Virtually all living creatures seek the peace of equilibrium. Stress is the potential antagonist with the power to throw that equilibrium off-kilter. A stressor might have a psychological origin (anger, anxiety, or depression), but can just as easily be related to an anatomical insult (such as an infection, a burn, or a heart attack). 

We deal with stress, from the physiological perspective, via the autonomic nervous system (ANS) and the hypothalamic-pituitary adrenal axis (HPA). These two branches interact, and have a bearing on the capacity of the stress response system to adapt. When overwhelmed, chronic diseases may appear, resulting in chronic pain and disability in many cases.

The ANS is the main regulatory system of the body in charge of maintaining essential life-sustaining functions, manifested in the vital signs (blood pressure, pulse, respiration, and temperature). The ANS balances the function of all internal organs, with the heart rate, intestinal function, urination, and sexual activity, among many other variables regulated by the ANS. Evidence has shown that patients with fibromyalgia display dysfunction of the ANS, when studied by means of heart rate variability analysis or the tilt table test. This dysautonomia can be characterized as a sympathetic nervous system that is persistently hyperactive-but hypoactive in the face of stress. This apparent paradox (sympathetic hyperactivity with hypoactivity) results in the pain and insomnia associated with fibromyalgia.

Researchers have studied heart rate variability and polysomnography in patients with fibromyalgia, comparing them with and an age- and sex-matched "healthy" group. The authors found changes consistent with nocturnal sympathetic hyperactivity; such changes coincided with increased nocturnal arousal-awakening episodes. Other investigators have shown that in normal sleeping persons electrocardiographic signs of sympathetic surge precede arousal/awakening episodes. This body of evidence suggests that sympathetic hyperactivity in FM causes the excessive arousal/awakening episodes.

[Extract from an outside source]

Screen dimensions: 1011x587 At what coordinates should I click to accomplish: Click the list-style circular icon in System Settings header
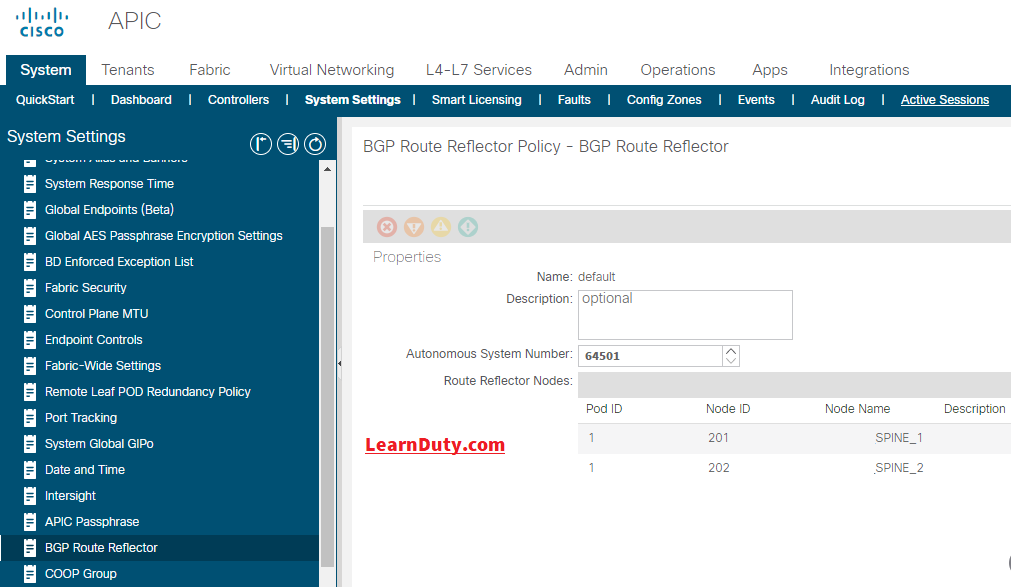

There have been no robust investigations using ANS-modulating agents in fibromyalgia. An open study using the heart medication pindolol, however, reported beneficial effects. It seems unlikely that such agents may reverse fibromyalgia pain completely since neuroplasticity is an irreversible alteration.

Still, it would be interesting to see more studies: Manipulate the heart rate variability, reduce the pain?